Table 2 Student Phone Carrier Preference (Frequency Table)
Carrier	Frequency
Bell	2
Fido	2
Rogers	8
Telus	4
Total	16

Suppose we collected another sample of student cell phone carrier preferences and wanted to compare the frequency distributions of the two samples.

Table 3 Student Phone Carrier Preference
(Frequency Table Comparison of Two Samples: Sample 1 n = 40 students and Sample 2 n = 16 students)
Carrier	Sample 1 Frequency	Sample 2 Frequency
Bell	5	2
Fido	5	2
Rogers	17	8
Telus	13	4
Total	40	16

It’s hard to compare these two distributions in this form since they are based on different sample sizes. The comparison will be much easier if we convert the frequencies to relative frequencies (or percentages).
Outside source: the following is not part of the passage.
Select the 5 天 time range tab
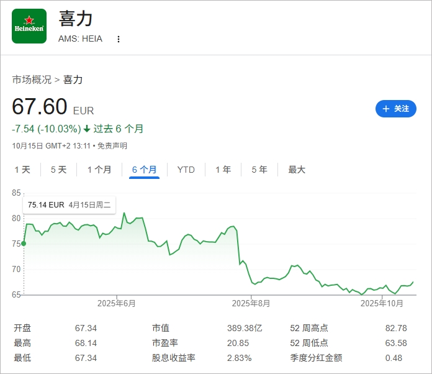 [x=58, y=170]
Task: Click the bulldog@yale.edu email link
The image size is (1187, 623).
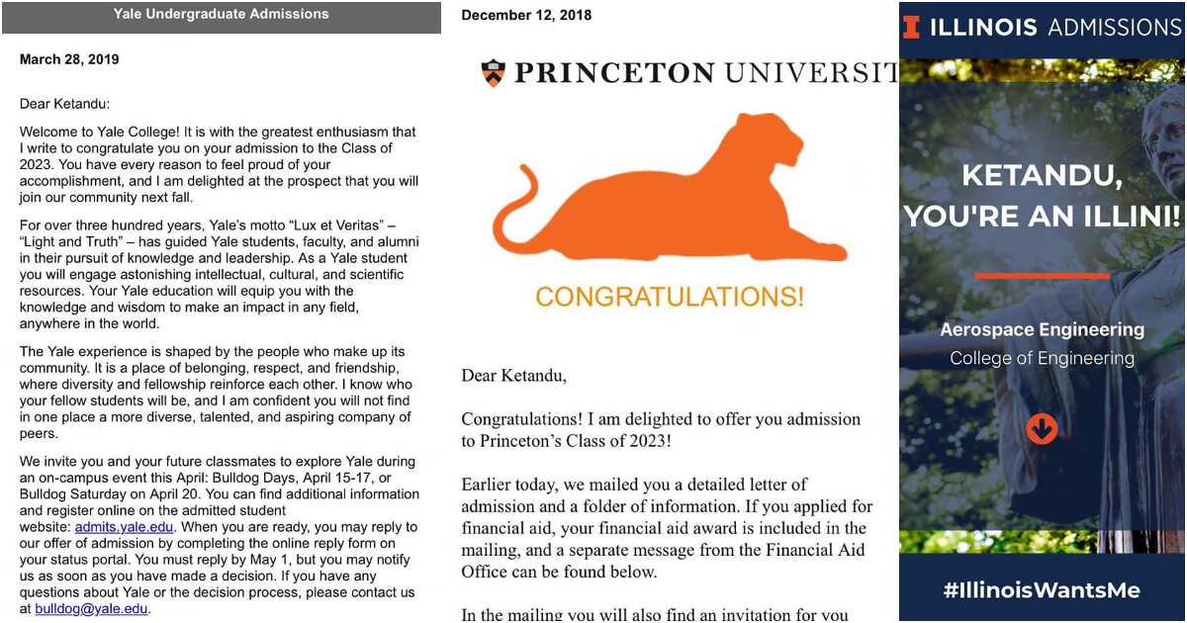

Table 4 Student Phone Carrier Preferences
(Relative Frequency of Two Samples: Sample 1 n= 40 and Sample 2 n=16)
Carrier	Sample 1 Relative Frequency	Sample 2 Percent	Sample 2 Relative Frequency	Sample 2 Percent
Bell	5/40 = .125	12.5%	2/16 = .125	12.5%
Fido	5/40 = .125	12.5%	2/16 = .125	12.5%
Rogers	17/40 = .425	42.5%	8/16 = .5	50%
Telus	13/40 = .325	32.5%	4/16 = .25	25%
Total	1.0	100%	1.0	100%

Now the comparison is much clearer. Both samples show the same percentage support for Bell and Fido. Rogers has the highest percentage of support in both samples, although somewhat lower in Sample 1 compared to Sample 2. The corresponding bar graphs for these two distributions would now be drawn using percent on the vertical scale instead of frequency.

Contingency Tables

When subject responses are cross-classified according to row variable and column variable categories, the resulting frequency (or percent) table is called a contingency table.

Building a Contingency Table from a Data Table

In the cell phone survey, students were also asked to rate their satisfaction level with the service provided by the carrier.
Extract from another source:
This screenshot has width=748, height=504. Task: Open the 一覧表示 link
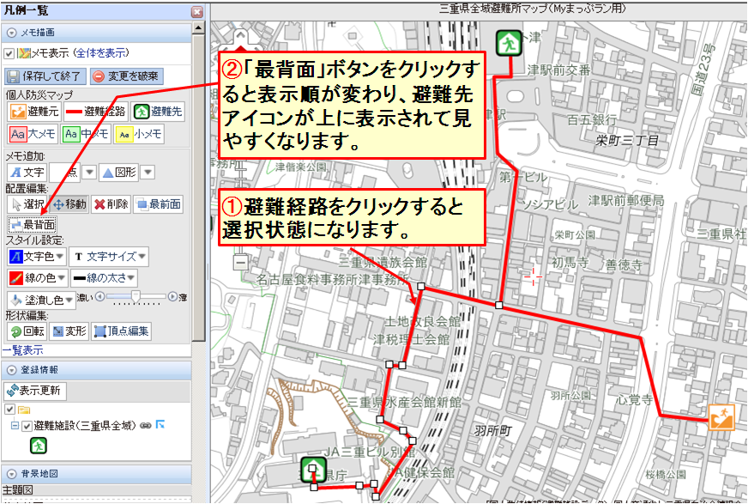[x=22, y=349]
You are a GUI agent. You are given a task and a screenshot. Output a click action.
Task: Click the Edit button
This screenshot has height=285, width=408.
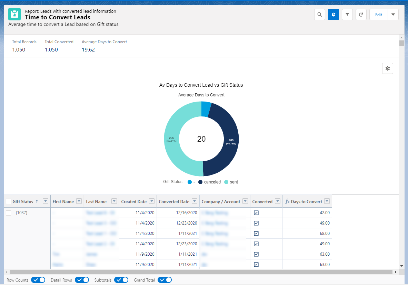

Table 5 Student Satisfaction in Phone Carrier
Student	Carrier	Satisfaction Level
1	Fido	Somewhat
2	Rogers	Somewhat
3	Bell	Somewhat
4	Rogers	Very
5	Telus	Somewhat
6	Rogers	Somewhat
7	Rogers	Very
8	Bell	Somewhat
9	Rogers	Neutral
10	Telus	Very
11	Telus	Very
12	Rogers	Neutral
13	Rogers	Neutral
14	Telus	Somewhat
15	Fido	Neutral
16	Rogers	Very

To construct a contingency table for this data, you choose one of the two variables for the row variable and the other for the column variable. Let’s choose “Carrier“ as the column variable and “Satisfaction Level” as the row variable. Now you build “frequency counts” for each cell in the table.
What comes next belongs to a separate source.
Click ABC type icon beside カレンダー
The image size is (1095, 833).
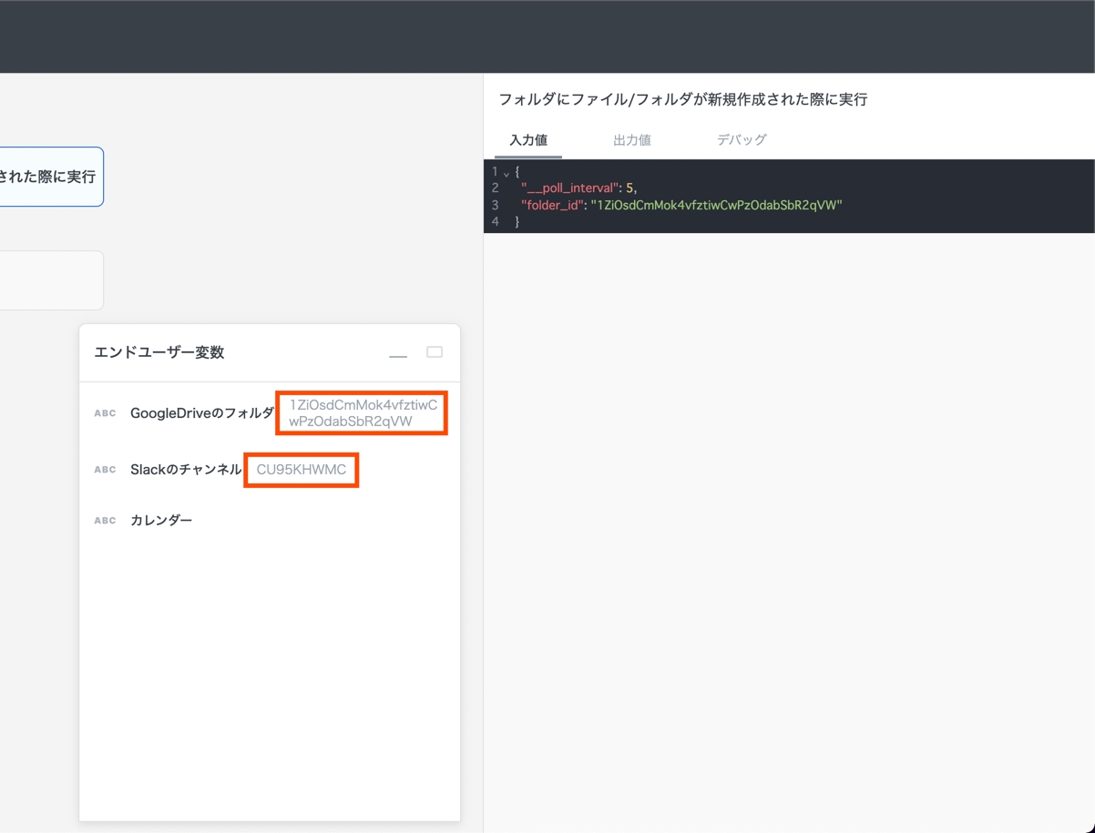(x=105, y=521)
Here’s the resulting contingency table for this data set:

Table 6 Student Satisfaction in Phone Carrier (Contingency Table)
Satisfaction Level	Bell Carrier	Fido Carrier	Rogers Carrier	Telus Carrier	Row Totals
Very	0	0	3	2	5
Somewhat	2	1	2	2	7
Neutral	0	1	3	0	4
Column Totals	2	2	8	4	16

Calculating Percentages on a Contingency Table

Caution! Read the questions very carefully––some of these percentage calculations can be tricky.

What percentage of students use Rogers and are very satisfied?

3/16 = 0.1875 = 18.75%

Overall, what percentage of users is very satisfied?

5/16 = 0.3125 = 31.25%

What percentage of Rogers users is very satisfied?

3/8 = 0.375 = 37.5%

Notice here this percentage is based on only the 8 students who use Rogers; whereas in the previous two questions, the percentages are based on the full 16 students. In the language of statistics, we are “conditioning” on the Rogers column to get the conditional percentage of 37.5%. Notice that this conditional percentage of Rogers users that are very satisfied (37.5%) is not equal to the overall percentage of very satisfied users (31.25%). This gives us some evidence of an association between satisfaction level and carrier company.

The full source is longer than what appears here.